Will the method accomplish this? Will improved versions of the method accomplish this? Nobody knows yet, but given what’s at stake, it’s certainly worth looking into.
“There are two ways of constructing a software design. One way is to make it so simple that there are obviously no deficiencies. And the other way is to make it so complicated that there are no obvious deficiencies.” - C.A.R. Hoare
Which is to say, not knowing where to begin looking for exception cases is not, to my mind, a point in favor of a proposed design.
Good point. But Bayesianly, it has to be an advantage that there is no obvious flaw (conservation of probability and so on). And because of the failure modes available (get nearly all utility with reduced impact disciple, or output NULL), it is more likely to succeed.
This should be testable; trying out some very toy problems, and seeing if an AI with as much resources we can give it, is capable of finding a way around it.
I certainly agree that a too-complicated-to-understand system with no obvious flaw is more likely to do what I expect it to than a too-complicated-to-understand system with an obvious flaw. This is true not only Bayesianly, but common-sensically. But if you’re arguing that it’s more likely to do what I expect than a less complicated system, I fail to follow your reasoning.
Agreed that this should be empirically explorable, if not strictly testable. Personally, I’m more inclined to explore it using NIs (natural intelligences), though. That is, if a group of relatively dumb but highly motivated NIs construct the kind of complex framework of independent interlocking constraints we’re discussing, how likely is it that a relatively intelligent and equally motivated NI can find an unexpected loophole?
My own expectation is that while it’s not terribly likely on any given trial, it’s pretty likely given enough trials.

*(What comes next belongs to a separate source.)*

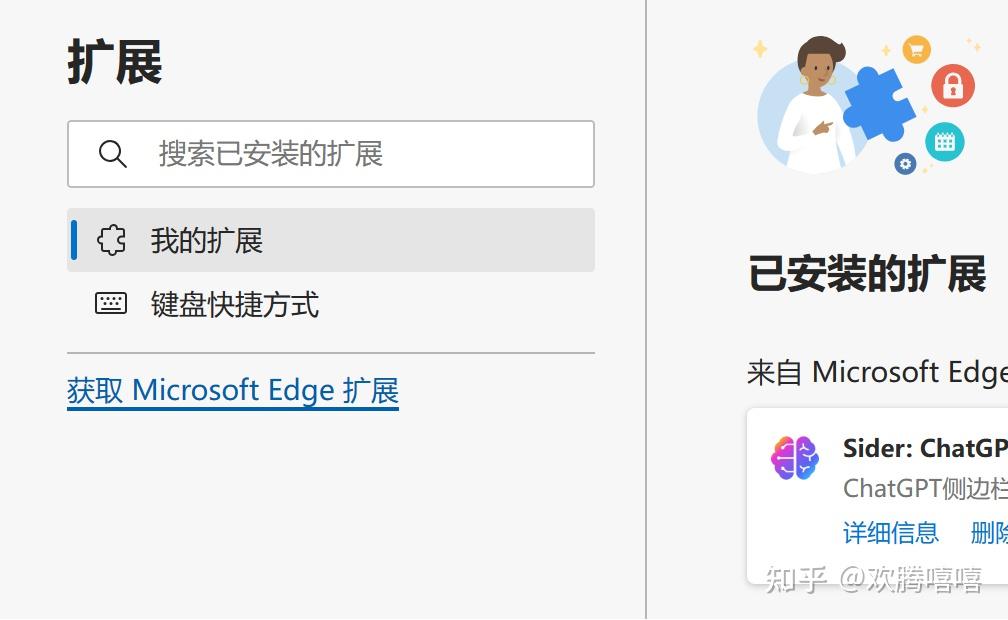Click the red lock illustration icon
The image size is (1008, 620).
click(x=953, y=86)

Just to make that a little more concrete… if N is a standard deviation of intelligence within the current human population, and we define a trial as a single iteration of the loophole-seeker analyzing the network of constraints, coming up with a strategy that has a chance of achieving its goals despite those constraints, and implementing that strategy, then if I assume a 3N delta between the constraint-defining agents and the loophole-seeking agent and enough of a resource discrepancy benefiting the constraint definers that they get to put their entire network in place before the loophole-seeker gets started, I’d estimate something on the order of a 1% chance of success for the loophole-seeker. So if a trial takes a few days and the constraint definers don’t modify their network after each trial, then I expect no more than a year before the loophole-seeker succeeds.

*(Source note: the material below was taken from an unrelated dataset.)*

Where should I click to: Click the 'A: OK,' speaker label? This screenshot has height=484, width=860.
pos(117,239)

What results would you expect from such a scenario?
I really don’t know. I would expect the loophole-seeker to be much more successful if partial success was possible.
Agreed.
The future 10^8 years later is going to look very different, even if things go right (FAI style or whatever), simply because we’ll have used the AI for something. This is going to push your L-infinity norm very high, regardless of it’s actions now, which is obviously very bad. As such, I think you want to weigh it be e^-t or something.
My other concern is that the AI will note that dedicating lots of resources to learning how to obey (game) the system will result in a really low score.